Surgery – Controlled release therapeutic device or system
Reexamination Certificate
2002-06-27
2004-12-28
Page, Thurman K. (Department: 1615)
Surgery
Controlled release therapeutic device or system
C604S891100, C604S093010, C604S131000, C604S132000, C604S133000, C424S422000, C424S449000
Reexamination Certificate
active
06835194
ABSTRACT:
FIELD OF THE INVENTION
The invention relates to devices and methods for the management of pain. Particularly, the invention relates to an implanted drug delivery device used to deliver a potent pain-killing drug over a protracted period of time.
BACKGROUND OF THE INVENTION
Many medications are used for the treatment of pain, ranging from well known, over-the-counter compounds such as aspirin, acetaminophen, ibuprofen and other non-steroidal anti-inflammatory compounds to the newly developed chemical entities such as the cyclooxygenase II inhibitor compounds. Opiates in various forms, including opium, heroine and morphine which derive from the opium poppy, have very powerful analgesic properties. Opiates have been widely used for anesthesia as well for the treatment of pain, especially where the pain is very severe.
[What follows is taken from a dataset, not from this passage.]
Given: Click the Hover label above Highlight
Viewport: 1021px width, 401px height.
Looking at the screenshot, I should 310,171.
In addition to these natural opiates, many synthetic opioids have since been synthesized including methadone, fentanyl and congeners of fentanyl such as sufentanil, alfentanil, lofentanil, carfentanil, remifentanil, etc. Of the opioids, morphine is still the drug of choice for management of pain at least in part due to its low cost, the ability of the drug to provide relief from pain of a variety of origins, and the vast experience with this drug. Despite its therapeutic advantages and vast experience with the drug, many pain management experts believe that morphine and other opioids are under-prescribed for patients who require long-term pain therapy.
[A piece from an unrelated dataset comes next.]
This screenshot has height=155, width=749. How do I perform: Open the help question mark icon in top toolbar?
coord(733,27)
One reason for underprescription is the risk of the side effects associated with long-term administration of opioids in general, such as development of opiate tolerance, dependence, constipation, and/or other undesirable side effects (see, e.g., Moulin et al. 1992
Can Med. Assoc. J
. 146:891-7). Patients who develop opioid tolerance require increased doses to achieve a satisfactory analgesic effect, and risk the development of further undesirable side effects such as respiratory depression, which can be life threatening. Physical dependence, which is related to factors such as the dose administered and the length of the administration period, can generally only be resolved by discontinuing opioid administration, which in turn results in the onset of severely painful withdrawal symptoms. Other side effects that can be associated with administration of opioids include reduced cough reflex, bronchial spasms, nausea, vomiting, peripheral vasodilation, orthostatic hypotension, vagal impact on the heart, contraction of smooth muscles (sphincters), reduced peristaltic motility in the gastrointestinal tract (e.g., constipation), urinary retention, changes in regulation of body temperature and sleep pattern, and release of histamine, adrenalin, and anti-diuretic hormone. The negative effects on respiratory function especially impact postoperative patients, who are particularly susceptible to depression of respiratory function. Even where the concerns regarding side effects might be outweighed by the serious need for pain relief as in terminally ill patients, many doctors still avoid prescribing opioids due to concerns of abuse of surplus medication by others in contact with the patient, or even that their frequent prescription of the drug might lead to criminal investigation.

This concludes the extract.